Sinan Aygün ile Mansur Yavaş arasında 25 milyon TL’lik rüşvet tartışmasına neden olan olayda aydınlatılması gereken gri alanlar var.
1- Sinan Aygün, kız kardeşiyle belediyeye gittiğini belirterek, “Grup odasına girdik. 8 tane meclis üyesi ‘Ağabey, bize ne vereceksin?’ diye soruyorlar. ‘Sizde hiç korku yok mu? Burası CHP grup odası, burayı dinliyorlardır. Ben size bir şey vermem’ dedim” şeklinde konuştuğunu ve “Buraya parayı çuvalla mı getireceğim” diye tepki gösterdiğini anlatmıştı. 25 milyon az bir para değil. Peki sekiz kişinin bulunduğu ortamda rüşvet istenir mi?
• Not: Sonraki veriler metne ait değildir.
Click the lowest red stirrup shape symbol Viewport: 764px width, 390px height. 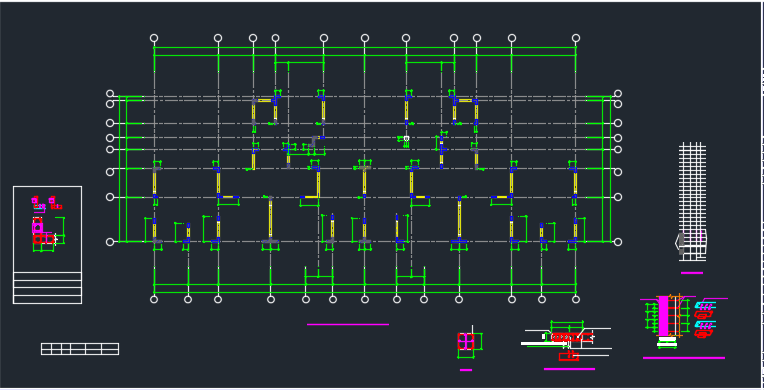pyautogui.click(x=704, y=334)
2- Sinan Aygün, CHP’li belediye meclis üyeleri Haydar Demir ve Berkay Gökçınar’ın Mansur Yavaş tarafından kendisiyle görüşmek üzere gönderildiğini söyledi. Demir ve Gökçınar ise oraya Sinan Aygün’le değil, belediye meclis üyesi olan kardeşi Sibel Aygün’le görüşmeye gittiklerini söylediler. Bu görüşmeden Mansur Yavaş’ın bilgisi olmadığını ifade ettiler. Sinan Aygün’ün bir kısmını yayınladığı konuşmada ise Mansur Yavaş’ın “iki arkadaşımız” ifadesiyle, bir gün önce Sinan Aygün’le 8 belediye meclisi üyesinin görüşmesini kast ettiği ortaya çıktı. Sinan Aygün’ün bu iddiası yalanlandı. Ama Aygün, Haydar Demir ve Berkay Gökçınar’ın yalanlamasına rağmen kendisinden 25 milyon TL istendiği iddiasını sürdürdü. Haydar Demir ise 25 milyon TL’nin Berkay Gökçınar tarafından bir okulun yapım maliyeti olarak söylendiğini, para talebinin söz konusu olmadığını ifade etti. Bu noktanın da aydınlatılması gerekiyor. Yiğidi öldür hakkını yeme. Sinan Aygün’ün gazeteci Necdet Saraç’a “25 milyonu versem bunlar olur muydu?” diye sorması yerindeydi. Doğruya doğru...
SİBEL AYGÜN NİYE SUSUYOR?
BU tartışmaların tam göbeğinde yer alan bir isim var. CHP’nin belediye meclis üyesi ve Sinan Aygün’ün kız kardeşi Sibel Aygün. Şu ana kadar herkes konuştu ama bir tek o konuşmadı. Sibel Hanım’a ulaştım. Kendisiyle konuştuk. Daha doğrusu konuştuk ama o hiçbir şekilde konuşmayacağını söyledi. Bütün olayların içinde olduğunu, her şeyin ortaya döküldüğünü, partisine zarar vermemek için konuşmayacağını, Sinan Aygün’ün suç duyurusunda kendisiyle ilgili bölümlerin de yer aldığını söylemekle yetindi.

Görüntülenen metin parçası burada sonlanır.